Challenge.
Report every line of the material below that contains the string "Task", copying each such line in full.

------ Record extracts

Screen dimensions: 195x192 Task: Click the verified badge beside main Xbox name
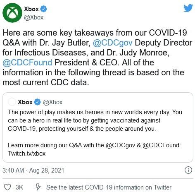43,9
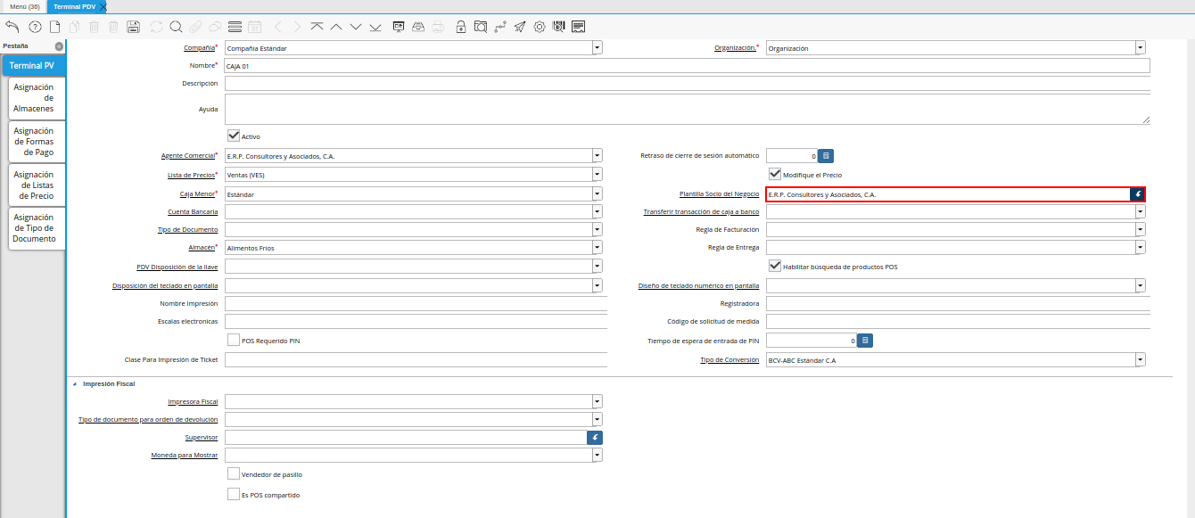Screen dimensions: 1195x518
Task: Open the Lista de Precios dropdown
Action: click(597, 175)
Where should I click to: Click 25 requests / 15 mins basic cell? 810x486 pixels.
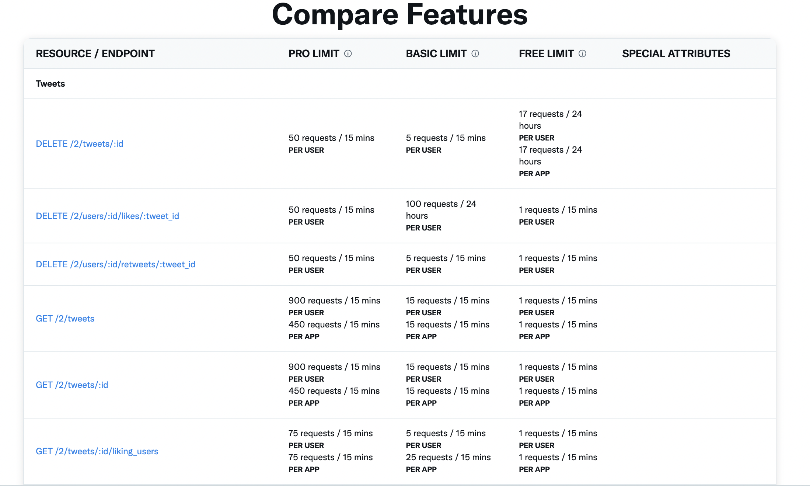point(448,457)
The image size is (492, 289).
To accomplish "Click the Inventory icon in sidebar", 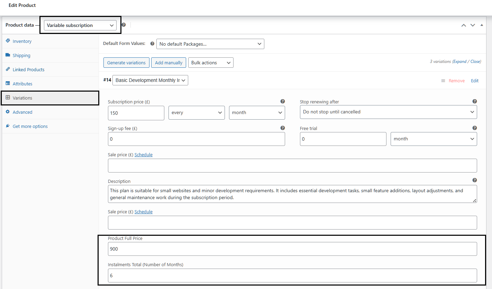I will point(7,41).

------------

Full response.
Screen dimensions: 195x192 Task: Click the verified badge beside main Xbox name
Task: Open the Lista de Precios dropdown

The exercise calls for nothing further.